The following table shows for each tagger model the absolute number of errors (including lexical errors) and the overall accuracy rate for each test corpus.
Tests are run on each text file, including training files. In the table below, highlighted numbers represent the results for texts which were not part of the training corpus for the given HMM model.
HMM-1 | HMM-2 | HMM-3 | |||||
trained on | mix | news | tale | ||||
Corpus | Type | errors | accuracy | errors | accuracy | errors | accuracy |
mix1 | mix | 136 | 98.12 % | 215 | 97.02 % | 264 | 96.34 % |
mix2 | mix | 318 | 98.30 % | 408 | 97.82 % | 555 | 97.04 % |
europa | mix | 108 | 98.52 % | 155 | 97.87 % | 202 | 97.23 % |
spiegel | news | 305 | 97.40 % | 217 | 98.15 % | 346 | 97.05 % |
taz | news | 181 | 97.61 % | 142 | 98.12 % | 246 | 96.75 % |
welt | news | 119 | 98.04 % | 90 | 98.52 % | 156 | 97.43 % |
spektrum | news | 152 | 97.33 % | 166 | 97.09 % | 188 | 96.70 % |
andersen | tale | 251 | 97.87 % | 304 | 97.42 % | 163 | 98.62 % |
bechstein | tale | 161 | 97.85 % | 163 | 97.82 % | 94 | 98.74 % |
grimm | tale | 150 | 97.94 % | 154 | 97.89 % | 134 | 98.16 % |
With the chosen training and test corpora, the following tendencies can be observed; they would have to be confirmed or modified by further testing on other text genres (technical manuals, instructions, colloquial language, ...).

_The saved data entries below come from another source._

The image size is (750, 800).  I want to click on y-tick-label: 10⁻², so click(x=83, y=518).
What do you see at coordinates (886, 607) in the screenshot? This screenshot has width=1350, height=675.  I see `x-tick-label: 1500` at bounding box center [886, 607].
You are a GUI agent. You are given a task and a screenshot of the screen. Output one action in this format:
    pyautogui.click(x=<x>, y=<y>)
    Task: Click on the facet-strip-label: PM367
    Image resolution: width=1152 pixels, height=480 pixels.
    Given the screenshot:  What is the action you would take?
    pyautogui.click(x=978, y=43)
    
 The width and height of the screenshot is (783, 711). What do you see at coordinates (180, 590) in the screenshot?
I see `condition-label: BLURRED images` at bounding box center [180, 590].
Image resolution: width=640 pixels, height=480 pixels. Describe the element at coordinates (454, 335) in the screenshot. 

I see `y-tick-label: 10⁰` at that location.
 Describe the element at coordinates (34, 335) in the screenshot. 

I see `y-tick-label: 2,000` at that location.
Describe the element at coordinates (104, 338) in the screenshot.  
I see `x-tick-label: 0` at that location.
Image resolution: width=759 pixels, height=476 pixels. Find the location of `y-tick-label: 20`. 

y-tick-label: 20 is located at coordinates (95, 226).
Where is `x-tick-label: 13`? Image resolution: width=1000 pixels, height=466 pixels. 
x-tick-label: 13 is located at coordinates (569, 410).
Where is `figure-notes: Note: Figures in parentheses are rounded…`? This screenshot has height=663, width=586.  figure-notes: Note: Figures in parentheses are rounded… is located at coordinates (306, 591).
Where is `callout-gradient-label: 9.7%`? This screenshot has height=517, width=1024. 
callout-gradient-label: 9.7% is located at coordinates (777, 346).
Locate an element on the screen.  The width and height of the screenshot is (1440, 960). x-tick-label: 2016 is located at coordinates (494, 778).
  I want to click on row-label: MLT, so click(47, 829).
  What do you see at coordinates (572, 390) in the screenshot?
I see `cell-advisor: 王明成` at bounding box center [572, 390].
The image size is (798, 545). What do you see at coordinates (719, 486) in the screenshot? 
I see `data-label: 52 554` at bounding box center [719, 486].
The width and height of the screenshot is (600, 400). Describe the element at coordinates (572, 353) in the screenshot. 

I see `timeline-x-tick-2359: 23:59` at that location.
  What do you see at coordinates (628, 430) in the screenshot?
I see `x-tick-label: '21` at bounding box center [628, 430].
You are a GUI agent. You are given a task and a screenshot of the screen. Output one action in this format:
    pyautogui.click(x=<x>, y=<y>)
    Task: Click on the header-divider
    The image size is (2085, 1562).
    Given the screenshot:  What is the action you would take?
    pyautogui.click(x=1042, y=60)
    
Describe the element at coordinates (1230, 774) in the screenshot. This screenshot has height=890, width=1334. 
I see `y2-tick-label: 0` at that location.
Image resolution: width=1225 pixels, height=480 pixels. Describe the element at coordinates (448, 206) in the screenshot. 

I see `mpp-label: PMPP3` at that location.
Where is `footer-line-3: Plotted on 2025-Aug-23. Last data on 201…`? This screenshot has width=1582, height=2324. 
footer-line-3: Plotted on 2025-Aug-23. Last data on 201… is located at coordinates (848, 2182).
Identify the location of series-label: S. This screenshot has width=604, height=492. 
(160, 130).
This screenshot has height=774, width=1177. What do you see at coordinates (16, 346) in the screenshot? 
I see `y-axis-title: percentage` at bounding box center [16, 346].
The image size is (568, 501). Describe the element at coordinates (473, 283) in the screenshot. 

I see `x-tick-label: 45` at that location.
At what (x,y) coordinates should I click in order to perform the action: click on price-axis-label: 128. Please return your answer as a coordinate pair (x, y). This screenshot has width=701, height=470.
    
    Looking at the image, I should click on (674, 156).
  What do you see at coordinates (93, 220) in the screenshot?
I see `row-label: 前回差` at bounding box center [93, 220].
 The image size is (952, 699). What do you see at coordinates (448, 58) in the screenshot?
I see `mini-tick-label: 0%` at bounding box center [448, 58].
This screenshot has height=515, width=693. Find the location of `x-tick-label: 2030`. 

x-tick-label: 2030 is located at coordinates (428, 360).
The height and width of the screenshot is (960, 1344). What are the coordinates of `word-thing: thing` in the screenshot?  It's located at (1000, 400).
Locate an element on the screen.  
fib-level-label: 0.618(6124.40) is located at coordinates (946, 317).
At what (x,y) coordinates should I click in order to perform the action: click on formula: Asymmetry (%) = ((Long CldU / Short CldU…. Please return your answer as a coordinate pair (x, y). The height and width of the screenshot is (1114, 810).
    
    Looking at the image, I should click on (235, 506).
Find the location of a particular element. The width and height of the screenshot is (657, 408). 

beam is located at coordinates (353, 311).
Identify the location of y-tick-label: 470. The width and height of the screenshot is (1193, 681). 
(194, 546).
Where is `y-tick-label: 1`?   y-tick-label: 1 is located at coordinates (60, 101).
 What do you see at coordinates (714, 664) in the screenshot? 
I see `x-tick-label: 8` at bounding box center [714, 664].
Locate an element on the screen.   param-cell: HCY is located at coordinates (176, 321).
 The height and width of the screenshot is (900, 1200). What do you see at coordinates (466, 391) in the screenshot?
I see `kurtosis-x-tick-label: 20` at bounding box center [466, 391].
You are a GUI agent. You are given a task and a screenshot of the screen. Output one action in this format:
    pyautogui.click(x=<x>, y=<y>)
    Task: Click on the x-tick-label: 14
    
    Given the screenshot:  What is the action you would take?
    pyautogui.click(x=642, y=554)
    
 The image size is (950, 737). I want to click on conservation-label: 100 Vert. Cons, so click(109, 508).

On the whole, the differences between the three configurations (training on sets TRAIN1, TRAIN2, TRAIN3) do not lead to very important differences in the performance of the tagging on the test material.
This may be due to the fact that the differences, which we assumed for the chosen text types, may not be very important, such that the statistical models trained from the three sets may not differ all that much. Tests with other text types (eg. technical manual style as opposed to newspaper style) might be more significant.
The impact of phenomena, which are specific for a given text type, might be tested separately, by means of training texts which are particularly geared to this question (and monitored accordingly).
In general, however, the test setup seems to be successfully applicable to carry out further tests concerning the impact of text types. Future tests should be based on a qualitative and quantitative description of the perceived differences between the test and the training texts; this could, at least in part, be obtained by the use of corpus query tools: with respect to certain constructions, quantitative profiles of test and training material could be established before the experiment is run; the tagger results on these phenomena should then be checked.